There are only two things certain in life – death and taxes. Unfortunately, Condo fees – also known as assessments – are a form of taxes. They pay for the maintenance and operation of your Association. The key with assessments is to try to keep them as low as possible while still properly funding the necessities. When Condo Association assessments increase, Owners want to know why. Here are the steps you should take to figure out if those increases make sense or not.
Your Condo Has the Authority to Raise Assessments
First, keep in mind that your Condo has the authority to raise assessments. Assessments can be raised by nearly any amount as part of the annual budget process. They must be published in accordance with your Bylaws, typically with a 30-day notice process, but the fees can go up.
Your Board can also initiate a special assessment to raise funds. Generally a smaller amount of money, as specified by your Bylaws, can be assessed instantly. Larger amounts require a vote. Keep these things in mind when your Condo Association assessments increase. Your Board does have the authority, but remember that they are Owners as well and have to pay the same amount.
Find Out Why There is a Condo Association Assessments Increase
Whenever fees increase, there is often great anger. However, it is entirely possible there are legitimate reasons for the increases. A reserve study may have revealed that that the Condo is under funding critical future items. Perhaps you’re a conversion and you have deferred maintenance. Your Condo Board should explain things in the budget or via town halls. Review those sources of information before you rush to any judgments. If the information is not available, request it from your Condo Association.
What to Do If Information is Not Provided or Not Reasonable
Fee increases on their own are not surprising. Even large increases can be explained reasonably. Here are some possible scenarios you may encounter when you reach out to your Board and how to handle them:
- The Board refuses to provide information at all. This is inappropriate and potentially illegal. Rally the troops and get the answers you deserve. Consider requesting financial documents (which all Owners have a right to) for independent review.
- The Board provides the information, and the purpose for the funds seems like it is not urgent (i.e., landscaping).

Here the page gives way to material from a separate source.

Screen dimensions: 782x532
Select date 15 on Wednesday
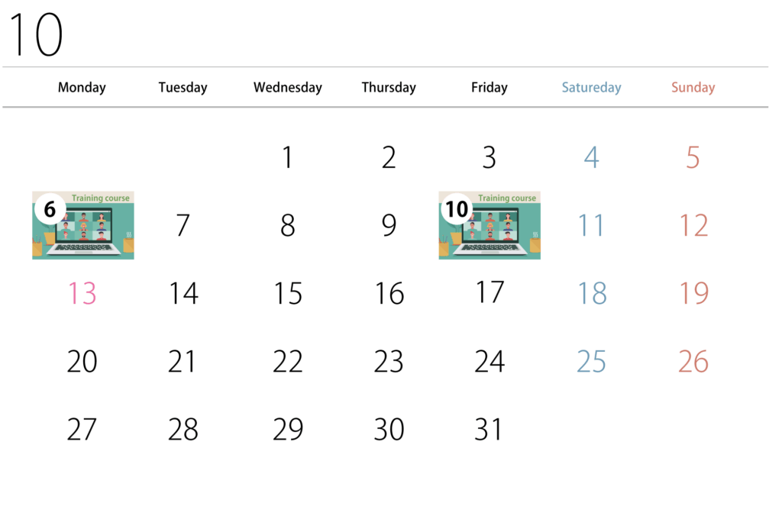[x=288, y=293]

In this case, the Board’s judgment trumps that of an Owner’s, but you are not without recourse. Start making yourself known at meetings, bring a friend, and consider running for the Board so you can set policy decisions yourself.

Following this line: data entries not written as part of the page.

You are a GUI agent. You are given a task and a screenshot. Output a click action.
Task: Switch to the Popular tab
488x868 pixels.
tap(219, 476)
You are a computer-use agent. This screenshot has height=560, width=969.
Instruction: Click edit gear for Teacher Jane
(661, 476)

- The Board provides the information, but it seems like there are gaps or holes in it. In this case, they may genuinely need good advice. Inquire if they have technical representation reviewing plans and have peer reviewed the purpose of the expenditures.
No One Likes Fee Increases, But…
Paying more money is never fun. In some cases, however, it may be unavoidable. While there is a perception that Boards maliciously raise fees, remember that they pay the same as everyone else. They suffer equally when there is a Condo Association assessments increase. However, there can be shenanigans, so you should always be an informed and involved Owner. Make sure the fee increase is going to the right things, and you’ll lead a better Condo life.